Several studies revealed increased levels of Gal-3BP in the plasma of patients with COVID-1920,28,29. Consistently, these studies showed that Gal-3BP was significantly overexpressed in all symptomatic COVID-19 cohorts, with highest levels associated with severe disease. Thus, this increased production of Gal-3BP may induce a higher activation of its endogenous ligand Gal-3, promoting the release of inflammatory cytokines, which may contribute or even exacerbate pathologic proinflammatory signalling cascades in the lung and other organs30. Indeed, Gal-3 was recently recognized as a potential prognostic biomarker of severe COVID-19 and its inhibition has been suggested as a potential therapeutic approach to attenuate the hyperinflammation observed in these patients31,32. Gallo et al.33 recently reviewed on the anti-SARS-CoV-2 effects of Gal-3BP. Based on the collected reports, the authors raised the possibility that the Gal-3BP/galectin-3 axis could be involved in the TGF-β-mediated fibrosis observed in severe COVID-19. Other findings on the interaction between Gal-3BP and SARS-CoV-2 spike protein stimulated authors to speculate on the possibility that Gal-3BP interaction with the galectin-like NTD region of the spike protein could play an inhibitory role in virus entry33. These outcomes strongly suggest a potential role of Gal-3BP-Gal-3 interaction inhibitors in SARS-CoV-2’s therapeutical or prevention strategies.

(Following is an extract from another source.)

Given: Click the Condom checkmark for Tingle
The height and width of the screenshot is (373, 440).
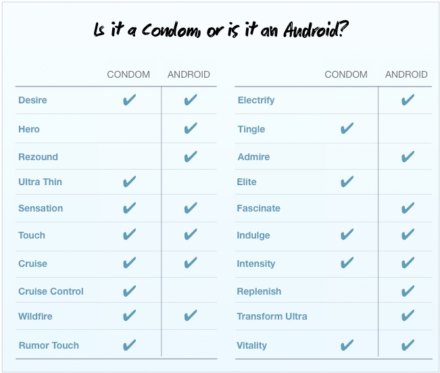Looking at the screenshot, I should click(x=347, y=128).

In conclusion, we showed that D2, a highly glycosylated, lectin binding fragment of Gal-3BP stimulated secretion of IL-6 in SARS-CoV-2 susceptible epithelial cell lines in a Gal-3 dependent manner. Further, we showed that the stimulatory effect could be partially reverted by the anti-Gal-3BP monoclonal antibody 1959.

Overall, these findings show that targeting Gal-3BP-Gal-3 interaction with a specific antibody may represent a potential approach to reduce massive inflammation and organ damage in severe COVID-19 patients.